How would you render this sentence from the ZooGoN package page below in Spanish: "ZooGoN provides a fully automated data pipeline that processes zooplankton data from field collection to Darwin Core Archive."?
** begin PAGE TEXT **
You can install the development version of ZooGoN from GitHub with:

# install.packages("pak")
pak::pak("ioledc/ZOOGoN-40Y")

Usage

Automated Pipeline

ZooGoN provides a fully automated data pipeline that processes zooplankton data from field collection to Darwin Core Archive. Each step reads its input from SharePoint and uploads results back automatically:

library(ZooGoN)

# 1. Ingest field surveys from KoboToolbox
ingest_surveys()

# 2. Preprocess and standardize survey data
preprocess_surveys()

# 3. Merge legacy + ongoing data into an analysis-ready dataset
format_to_tidy()

# 4. Convert tidy data to Darwin Core format (Event, Occurrence, eMoF)
format_to_dc()

# 5. Build Darwin Core Archive with EML metadata and upload
format_to_DC_archive()
** end PAGE TEXT **
** begin GIVEN RECORDS **
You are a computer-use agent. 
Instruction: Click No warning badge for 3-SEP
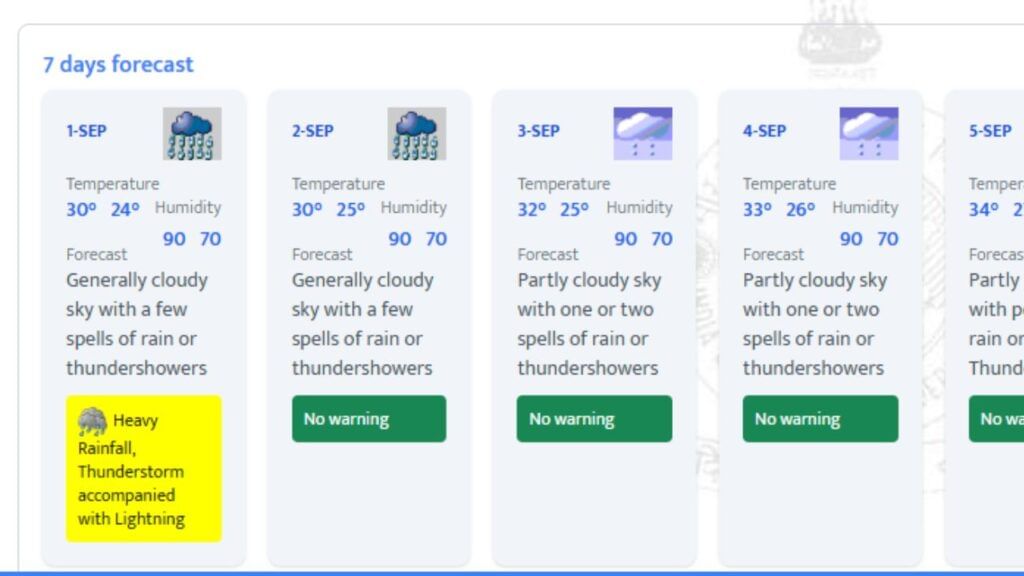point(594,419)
** end GIVEN RECORDS **
** begin GIVEN RECORDS **
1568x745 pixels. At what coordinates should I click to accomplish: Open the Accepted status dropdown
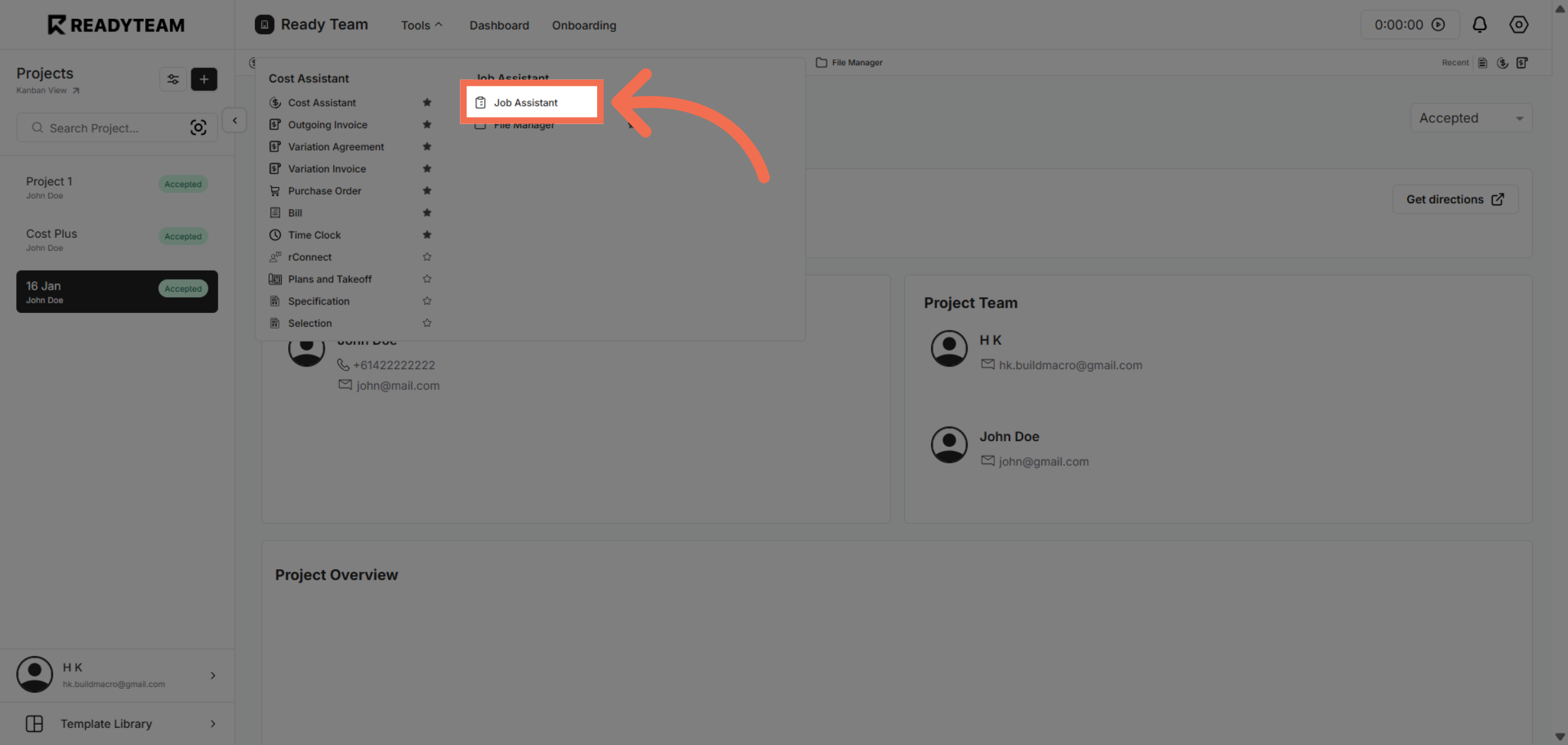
** end GIVEN RECORDS **
> **ANSWER TO THE EXERCISE**
ZooGoN ofrece una canalización de datos totalmente automatizada que procesa datos de zooplancton desde la recolección en el campo hasta el Darwin Core Archive.